Assigned task
For each line in the data below that has the word "will", copy that line.

(Recorded data)
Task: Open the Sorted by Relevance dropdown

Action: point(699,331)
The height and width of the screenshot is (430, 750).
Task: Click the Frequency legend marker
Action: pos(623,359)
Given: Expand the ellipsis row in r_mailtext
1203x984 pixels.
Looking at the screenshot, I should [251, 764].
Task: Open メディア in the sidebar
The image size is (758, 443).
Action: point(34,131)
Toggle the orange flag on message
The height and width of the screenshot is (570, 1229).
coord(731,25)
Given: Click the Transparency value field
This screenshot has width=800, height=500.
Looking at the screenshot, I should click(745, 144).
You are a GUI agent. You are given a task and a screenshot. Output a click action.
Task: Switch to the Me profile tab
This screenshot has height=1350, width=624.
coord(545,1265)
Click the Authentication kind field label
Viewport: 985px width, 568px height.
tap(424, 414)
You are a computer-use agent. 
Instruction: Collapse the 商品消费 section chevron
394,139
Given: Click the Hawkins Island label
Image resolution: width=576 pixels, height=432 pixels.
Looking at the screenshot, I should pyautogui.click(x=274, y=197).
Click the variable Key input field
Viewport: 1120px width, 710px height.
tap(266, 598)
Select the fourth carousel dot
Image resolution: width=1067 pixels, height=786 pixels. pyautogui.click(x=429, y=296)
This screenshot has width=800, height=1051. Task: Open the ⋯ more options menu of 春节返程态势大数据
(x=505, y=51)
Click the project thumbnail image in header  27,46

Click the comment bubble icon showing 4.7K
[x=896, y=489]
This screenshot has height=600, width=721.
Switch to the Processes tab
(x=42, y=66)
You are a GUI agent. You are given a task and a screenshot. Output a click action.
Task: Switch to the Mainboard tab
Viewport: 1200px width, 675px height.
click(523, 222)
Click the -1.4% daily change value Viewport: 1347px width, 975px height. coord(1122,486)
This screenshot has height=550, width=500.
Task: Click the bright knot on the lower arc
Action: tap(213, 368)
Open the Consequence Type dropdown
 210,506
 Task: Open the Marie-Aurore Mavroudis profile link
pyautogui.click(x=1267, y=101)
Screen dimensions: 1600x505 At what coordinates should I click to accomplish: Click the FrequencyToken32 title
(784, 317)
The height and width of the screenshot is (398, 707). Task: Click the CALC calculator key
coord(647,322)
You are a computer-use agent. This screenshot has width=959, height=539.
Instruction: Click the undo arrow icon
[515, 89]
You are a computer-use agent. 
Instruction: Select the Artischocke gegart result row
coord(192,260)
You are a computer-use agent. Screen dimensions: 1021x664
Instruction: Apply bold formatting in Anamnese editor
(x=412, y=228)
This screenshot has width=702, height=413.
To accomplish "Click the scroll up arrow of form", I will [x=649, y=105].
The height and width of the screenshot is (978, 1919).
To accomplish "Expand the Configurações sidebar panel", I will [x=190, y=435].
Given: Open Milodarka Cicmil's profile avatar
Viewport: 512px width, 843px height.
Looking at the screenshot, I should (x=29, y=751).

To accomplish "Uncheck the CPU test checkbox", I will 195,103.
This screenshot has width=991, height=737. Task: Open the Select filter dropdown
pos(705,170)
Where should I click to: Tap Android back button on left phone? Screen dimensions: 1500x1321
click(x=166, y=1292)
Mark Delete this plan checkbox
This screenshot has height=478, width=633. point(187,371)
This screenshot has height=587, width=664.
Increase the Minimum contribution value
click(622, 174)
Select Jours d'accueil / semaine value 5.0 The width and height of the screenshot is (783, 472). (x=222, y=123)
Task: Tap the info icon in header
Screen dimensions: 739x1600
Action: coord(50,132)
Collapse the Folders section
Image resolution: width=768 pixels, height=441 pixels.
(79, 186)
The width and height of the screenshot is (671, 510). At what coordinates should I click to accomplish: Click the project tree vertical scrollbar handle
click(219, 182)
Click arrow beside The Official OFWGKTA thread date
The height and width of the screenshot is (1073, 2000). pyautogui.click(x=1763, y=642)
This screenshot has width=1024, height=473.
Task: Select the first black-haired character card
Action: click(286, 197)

Answer space
To accomplish "Click the scroll up arrow of form", I will [x=649, y=105].
To accomplish "Expand the Configurações sidebar panel", I will [x=190, y=435].
To accomplish "Uncheck the CPU test checkbox", I will 195,103.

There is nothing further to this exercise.